DH: COVID-19 vaccines are safe and effective, and were evaluated in tens of thousands of participants in clinical trials and meet the FDA’s rigorous scientific standards for safety, effectiveness, and manufacturing quality. Over the past two months, 52 million doses of COVID-19 vaccine were administered in the United States. These vaccines will undergo the most intensive safety monitoring in U.S. history. This monitoring includes using both established and new safety monitoring systems to make sure that COVID-19 vaccines are safe.
Can I still get COVID-19 or transmit the virus to others after I am vaccinated?
DH: Although COVID vaccines do not completely prevent infection, they do prevent the infection from spreading within the body and from causing serious disease. The vaccine is not 100% effective and we still do not know if someone who was vaccinated can develop asymptomatic infection and transmit the virus.

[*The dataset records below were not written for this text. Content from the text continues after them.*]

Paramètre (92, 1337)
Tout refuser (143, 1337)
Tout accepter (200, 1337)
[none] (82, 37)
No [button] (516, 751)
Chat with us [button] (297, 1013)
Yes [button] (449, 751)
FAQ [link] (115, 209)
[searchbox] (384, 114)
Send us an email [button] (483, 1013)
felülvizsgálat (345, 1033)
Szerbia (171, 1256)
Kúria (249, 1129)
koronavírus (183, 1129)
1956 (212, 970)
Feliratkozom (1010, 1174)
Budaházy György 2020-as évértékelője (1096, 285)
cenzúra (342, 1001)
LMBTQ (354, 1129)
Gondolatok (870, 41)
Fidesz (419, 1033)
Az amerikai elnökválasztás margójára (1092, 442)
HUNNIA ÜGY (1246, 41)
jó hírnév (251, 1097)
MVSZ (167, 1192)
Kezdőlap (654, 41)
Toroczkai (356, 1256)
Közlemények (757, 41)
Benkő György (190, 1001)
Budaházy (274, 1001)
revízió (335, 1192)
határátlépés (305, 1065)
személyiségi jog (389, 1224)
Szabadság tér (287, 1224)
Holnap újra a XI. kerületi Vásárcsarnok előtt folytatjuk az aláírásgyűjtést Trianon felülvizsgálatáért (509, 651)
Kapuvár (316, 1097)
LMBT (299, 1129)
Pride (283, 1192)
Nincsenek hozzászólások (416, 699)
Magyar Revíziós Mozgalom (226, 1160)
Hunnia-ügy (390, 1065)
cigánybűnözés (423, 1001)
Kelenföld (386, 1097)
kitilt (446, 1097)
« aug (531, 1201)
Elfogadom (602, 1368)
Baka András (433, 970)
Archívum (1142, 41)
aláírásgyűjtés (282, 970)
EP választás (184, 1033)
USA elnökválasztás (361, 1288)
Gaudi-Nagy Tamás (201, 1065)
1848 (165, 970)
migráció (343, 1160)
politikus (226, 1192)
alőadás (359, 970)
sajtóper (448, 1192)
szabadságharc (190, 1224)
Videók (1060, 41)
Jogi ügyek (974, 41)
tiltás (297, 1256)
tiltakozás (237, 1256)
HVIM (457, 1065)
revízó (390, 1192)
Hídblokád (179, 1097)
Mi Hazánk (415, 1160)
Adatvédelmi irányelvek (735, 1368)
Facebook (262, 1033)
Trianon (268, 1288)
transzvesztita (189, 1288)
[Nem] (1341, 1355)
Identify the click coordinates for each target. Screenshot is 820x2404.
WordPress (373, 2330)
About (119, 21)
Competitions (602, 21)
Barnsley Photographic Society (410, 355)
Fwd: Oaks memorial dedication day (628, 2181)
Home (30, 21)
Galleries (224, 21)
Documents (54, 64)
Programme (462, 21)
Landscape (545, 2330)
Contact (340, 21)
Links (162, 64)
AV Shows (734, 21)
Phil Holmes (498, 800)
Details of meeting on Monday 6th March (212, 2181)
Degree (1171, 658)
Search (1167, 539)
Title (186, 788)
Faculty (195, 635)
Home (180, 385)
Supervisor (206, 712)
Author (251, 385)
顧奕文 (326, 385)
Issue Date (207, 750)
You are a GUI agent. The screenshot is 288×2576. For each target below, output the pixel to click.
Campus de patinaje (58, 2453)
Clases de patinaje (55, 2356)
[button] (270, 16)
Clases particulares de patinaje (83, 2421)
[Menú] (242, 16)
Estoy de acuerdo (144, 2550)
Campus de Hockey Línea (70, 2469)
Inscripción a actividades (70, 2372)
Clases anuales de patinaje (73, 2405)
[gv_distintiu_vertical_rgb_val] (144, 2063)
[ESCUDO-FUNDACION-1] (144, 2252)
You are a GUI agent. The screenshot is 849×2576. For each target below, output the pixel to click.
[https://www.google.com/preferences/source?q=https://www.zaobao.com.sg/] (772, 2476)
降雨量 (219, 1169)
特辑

Is it possible to contract coronavirus from the vaccine itself?
DH: No, it is not possible to get Covid-19 from vaccines. Vaccines against SARS-CoV-2 use inactivated virus, parts of the virus (e.g., the spike protein), or a gene from the virus. None of these can cause Covid-19.
What are the differences between the vaccines currently available?
DH: Right now, both the Pfizer and Moderna vaccine have similar levels of efficacy and safety. The key differences for patients are that the Pfizer vaccine is approved for people aged 16 and up, whereas the Moderna vaccine is approved for people aged 18 and up. Additionally, the time you need to wait between the first and second dose is 21 days for Pfizer and 28 days for Moderna.
If I'm a student and have been vaccinated, will I still have to participate in the COVID testing program?
DH: "Yes. Even though the student has been vaccinated, they could still become an asymptomatic carrier and transmit the virus. Our surveillance testing program at Fraser Hall allows us to identify those asymptomatic carriers and isolate them so the virus is not transmitted to others."
Will I still have to wear a mask after I get vaccinated?
DH: "Until we substantially reduce community transmission of SARS-CoV-2, and see hospitalizations and deaths dramatically decrease, we still need to wear masks and practice physical distancing even after vaccination. The vaccine is not 100% effective and we still do not know if someone who was vaccinated can develop asymptomatic infection and transmit the virus."